I was tired of waiting while loading a simple distance matrix from a csv
file using numpy.genfromtxt
. Following another SO question, I performed a perfplot test, while including some additional methods. The results (source code at the end):
The result for the largest input size shows that the best method is read_csv
, which is this:
def load_read_csv(path: str):
with open(path, 'r') as csv_file:
reader = csv.reader(csv_file)
matrix = None
first_row = True
for row_index, row in enumerate(reader):
if first_row:
size = len(row)
matrix = np.zeros((size, size), dtype=int)
first_row = False
matrix[row_index] = row
return matrix
Now I doubt that reading the file line by line, converting it to the list of strings, then calling int()
on each item in the list and adding it to NumPy matrix is the best possible way.
Can this function be optimized further, or is there some fast library for CSV loading (like Univocity parser in Java), or maybe just a dedicated NumPy function?
The source code of the test:
import perfplot
import csv
import numpy as np
import pandas as pd
def load_read_csv(path: str):
with open(path, 'r') as csv_file:
reader = csv.reader(csv_file)
matrix = None
first_row = True
for row_index, row in enumerate(reader):
if first_row:
size = len(row)
matrix = np.zeros((size, size), dtype=int)
first_row = False
# matrix[row_index] = [int(item) for item in row]
matrix[row_index] = row
return matrix
def load_loadtxt(path: str):
matrix = np.loadtxt(path, dtype=int, comments=None, delimiter=",", encoding="utf-8")
return matrix
def load_genfromtxt(path: str):
matrix = np.genfromtxt(path, dtype=int, comments=None, delimiter=",", deletechars=None, replace_space=None, encoding="utf-8")
return matrix
def load_pandas(path: str):
df = pd.read_csv(path, header=None, dtype=np.int32)
return df.values
def load_pandas_engine_pyarrow(path: str):
df = pd.read_csv(path, header=None, dtype=np.int32, engine='pyarrow')
════════════════════
### USING THE INFORMATION:
A. Rewrite the paragraph of the CSV-loading post that begins "Now I doubt that reading" as a short list, keeping its main facts.
B. Set down the part of the CSV-loading post that begins at the words "Can this function" and stops after "dedicated NumPy function?", with no changes.
The listing plays no part in this work.
════════════════════
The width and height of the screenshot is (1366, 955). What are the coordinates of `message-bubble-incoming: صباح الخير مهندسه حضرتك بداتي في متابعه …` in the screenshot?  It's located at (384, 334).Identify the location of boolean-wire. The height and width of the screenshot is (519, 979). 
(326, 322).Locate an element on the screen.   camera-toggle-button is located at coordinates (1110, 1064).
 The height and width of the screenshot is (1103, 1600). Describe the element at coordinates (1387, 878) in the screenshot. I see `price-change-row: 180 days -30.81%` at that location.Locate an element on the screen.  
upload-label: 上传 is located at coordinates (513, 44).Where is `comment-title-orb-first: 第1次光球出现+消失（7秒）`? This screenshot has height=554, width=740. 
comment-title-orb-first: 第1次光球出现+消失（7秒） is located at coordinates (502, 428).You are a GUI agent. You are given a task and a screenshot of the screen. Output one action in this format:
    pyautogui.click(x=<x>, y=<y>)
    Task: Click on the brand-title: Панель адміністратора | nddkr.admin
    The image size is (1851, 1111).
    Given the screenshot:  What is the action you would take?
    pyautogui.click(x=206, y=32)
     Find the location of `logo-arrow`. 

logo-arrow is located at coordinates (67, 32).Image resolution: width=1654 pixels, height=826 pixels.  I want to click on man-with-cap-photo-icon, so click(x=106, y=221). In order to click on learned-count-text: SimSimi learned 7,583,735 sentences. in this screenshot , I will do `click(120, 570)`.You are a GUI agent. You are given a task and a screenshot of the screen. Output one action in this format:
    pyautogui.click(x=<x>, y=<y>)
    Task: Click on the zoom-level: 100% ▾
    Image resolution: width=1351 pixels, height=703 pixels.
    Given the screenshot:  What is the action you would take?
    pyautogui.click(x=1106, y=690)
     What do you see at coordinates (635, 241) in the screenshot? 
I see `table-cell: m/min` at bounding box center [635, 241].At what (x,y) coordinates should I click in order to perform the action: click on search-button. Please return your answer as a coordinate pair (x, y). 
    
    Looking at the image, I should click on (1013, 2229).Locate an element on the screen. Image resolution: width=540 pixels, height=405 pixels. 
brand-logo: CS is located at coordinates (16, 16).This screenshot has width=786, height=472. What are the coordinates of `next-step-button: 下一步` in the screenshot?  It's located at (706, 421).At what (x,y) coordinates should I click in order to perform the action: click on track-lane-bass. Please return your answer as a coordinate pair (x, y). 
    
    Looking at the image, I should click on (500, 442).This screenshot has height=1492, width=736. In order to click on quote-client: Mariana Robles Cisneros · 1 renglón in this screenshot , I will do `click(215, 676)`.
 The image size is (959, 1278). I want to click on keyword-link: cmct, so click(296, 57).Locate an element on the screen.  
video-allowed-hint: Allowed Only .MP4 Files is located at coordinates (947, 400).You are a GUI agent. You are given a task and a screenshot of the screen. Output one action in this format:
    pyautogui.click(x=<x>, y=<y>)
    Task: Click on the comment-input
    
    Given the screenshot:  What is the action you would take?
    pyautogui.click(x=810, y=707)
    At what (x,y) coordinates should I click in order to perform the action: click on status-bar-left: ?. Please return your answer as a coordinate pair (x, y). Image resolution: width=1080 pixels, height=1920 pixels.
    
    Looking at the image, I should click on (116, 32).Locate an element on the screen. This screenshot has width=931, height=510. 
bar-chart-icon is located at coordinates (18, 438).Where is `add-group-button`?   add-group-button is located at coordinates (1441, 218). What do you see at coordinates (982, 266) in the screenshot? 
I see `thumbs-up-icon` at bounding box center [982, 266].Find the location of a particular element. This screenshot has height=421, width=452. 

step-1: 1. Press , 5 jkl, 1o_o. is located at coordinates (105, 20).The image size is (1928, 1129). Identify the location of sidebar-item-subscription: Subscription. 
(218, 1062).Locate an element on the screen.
════════════════════
### WRITTEN ANSWERS:
A.
The poster doubts that this is the best possible way to load the matrix:
- Reading the file line by line
- Converting each line to a list of strings
- Calling int() on each item in the list
- Adding the result to a NumPy matrix

B.
Can this function be optimized further, or is there some fast library for CSV loading (like Univocity parser in Java), or maybe just a dedicated NumPy function?